Dataset entries

● ● ● ● ● ● ●

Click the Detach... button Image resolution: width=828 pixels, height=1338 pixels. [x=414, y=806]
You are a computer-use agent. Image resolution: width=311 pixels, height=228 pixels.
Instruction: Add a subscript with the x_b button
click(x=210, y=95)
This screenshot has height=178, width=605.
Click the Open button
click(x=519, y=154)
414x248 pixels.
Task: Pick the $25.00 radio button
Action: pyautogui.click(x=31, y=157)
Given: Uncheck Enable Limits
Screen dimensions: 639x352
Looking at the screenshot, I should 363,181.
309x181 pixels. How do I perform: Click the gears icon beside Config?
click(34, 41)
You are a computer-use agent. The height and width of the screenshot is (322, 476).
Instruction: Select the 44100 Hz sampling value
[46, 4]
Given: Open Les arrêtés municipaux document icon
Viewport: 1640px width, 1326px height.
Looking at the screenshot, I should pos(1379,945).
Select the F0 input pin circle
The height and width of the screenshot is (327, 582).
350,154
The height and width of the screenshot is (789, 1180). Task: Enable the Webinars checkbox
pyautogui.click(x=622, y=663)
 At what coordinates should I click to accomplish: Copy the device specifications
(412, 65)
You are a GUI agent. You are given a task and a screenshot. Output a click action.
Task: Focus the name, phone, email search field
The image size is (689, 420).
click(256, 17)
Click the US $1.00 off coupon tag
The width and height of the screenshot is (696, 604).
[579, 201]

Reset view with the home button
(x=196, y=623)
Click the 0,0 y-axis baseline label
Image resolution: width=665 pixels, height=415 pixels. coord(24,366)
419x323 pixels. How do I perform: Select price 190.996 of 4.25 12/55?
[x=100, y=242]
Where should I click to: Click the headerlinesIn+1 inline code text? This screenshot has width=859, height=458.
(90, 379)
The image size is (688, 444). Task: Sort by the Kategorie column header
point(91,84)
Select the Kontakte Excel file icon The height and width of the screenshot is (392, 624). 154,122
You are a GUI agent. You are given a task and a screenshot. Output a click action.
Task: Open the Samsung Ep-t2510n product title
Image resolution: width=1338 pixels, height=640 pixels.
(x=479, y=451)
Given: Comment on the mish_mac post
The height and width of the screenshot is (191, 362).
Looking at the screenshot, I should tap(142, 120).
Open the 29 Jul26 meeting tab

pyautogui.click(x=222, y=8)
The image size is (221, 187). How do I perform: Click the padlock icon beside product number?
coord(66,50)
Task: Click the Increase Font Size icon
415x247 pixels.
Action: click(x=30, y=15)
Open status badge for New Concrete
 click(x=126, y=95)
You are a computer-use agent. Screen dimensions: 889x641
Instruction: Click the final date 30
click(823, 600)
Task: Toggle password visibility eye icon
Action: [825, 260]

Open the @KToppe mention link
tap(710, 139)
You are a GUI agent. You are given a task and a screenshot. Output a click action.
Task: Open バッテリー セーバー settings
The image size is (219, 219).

● ● ● ● ● ● ●

The entries above hold the needed span. Transcribe exactly the lines from the one with "Image resolution: width=1338" to the one with "You are a computer-use agent. Screen", both included.

Image resolution: width=1338 pixels, height=640 pixels.
(x=479, y=451)
Given: Comment on the mish_mac post
The height and width of the screenshot is (191, 362).
Looking at the screenshot, I should tap(142, 120).
Open the 29 Jul26 meeting tab

pyautogui.click(x=222, y=8)
The image size is (221, 187). How do I perform: Click the padlock icon beside product number?
coord(66,50)
Task: Click the Increase Font Size icon
415x247 pixels.
Action: click(x=30, y=15)
Open status badge for New Concrete
 click(x=126, y=95)
You are a computer-use agent. Screen dimensions: 889x641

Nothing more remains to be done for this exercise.